# rear wheels angled in?



## zero90 (Apr 4, 2005)

im new to the bug world and to this forum. i just bought a baja bug about 2 weeks ago for a really good price. but one thing is bothering me. the rear tires are angled inword, but all drives straight and im not sure what the problem is. i will try to post a picture later. thanks


----------



## redcorradoguy (Oct 10, 2001)

*Re: rear wheels angled in? (zero90)*

which distance is narrower-the top of the tires or the bottom?
If the bottom, then that is fine. They straighten out when there is a load in the car and while driving. If the other, then the suspension is sagging.
Check out "How to keep your VW alive" By John Muir. He explains this and MANY other things very well.


----------



## Questor (Sep 5, 2003)

*Re: rear wheels angled in? (zero90)*

Baja bugs usually have lots of negative camber, this is pretty normal.

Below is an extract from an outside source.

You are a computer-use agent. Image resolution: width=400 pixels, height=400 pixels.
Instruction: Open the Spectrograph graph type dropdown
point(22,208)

If you hold your arms in front of you with your fingers closer than your elbows, this is what your rear wheels will look like with neg. camber. If it's extreme then it can be something to be concerned with... Watch and see if your tires wear unevenly to judge. 
The Muir book is a must have for any aircooled owner - http://****************.com/smile/emthup.gif


----------



## amiah (May 1, 2005)

*Re: rear wheels angled in? (Questor)*

i come from a small town in the Philippines and the book you recommended won't help me much because I have no access to it. Yes, I know...globalization has not yet fully reached our shores....

what do you do if the tires...often get burn-out....the rear ones....but the front wheels are good. Is the suspension the culprit?


----------



## amiah (May 1, 2005)

by the way, I have a 1500 beetle...is that a baja bettle?


----------



## Questor (Sep 5, 2003)

*Re: (amiah)*

Your 1500 is likely not a 'Baja' bug - Baja's are very noticable by their usual lack of rear engine cover, oversized tires, a lot of them have 'stinger' style mufflers...
You should be able to order Muir's book - shipped to you, from ebay, or other used book source - it's really a good investment.
Regarding your tire wear - are they wearing more on the outsides, insides, center, or all over? Proper pressure is the first thing to look at, then suspension problems.


----------



## amiah (May 1, 2005)

the tire wear are concentrated on the insides of the tire. All rear tires exhibit such wear.


----------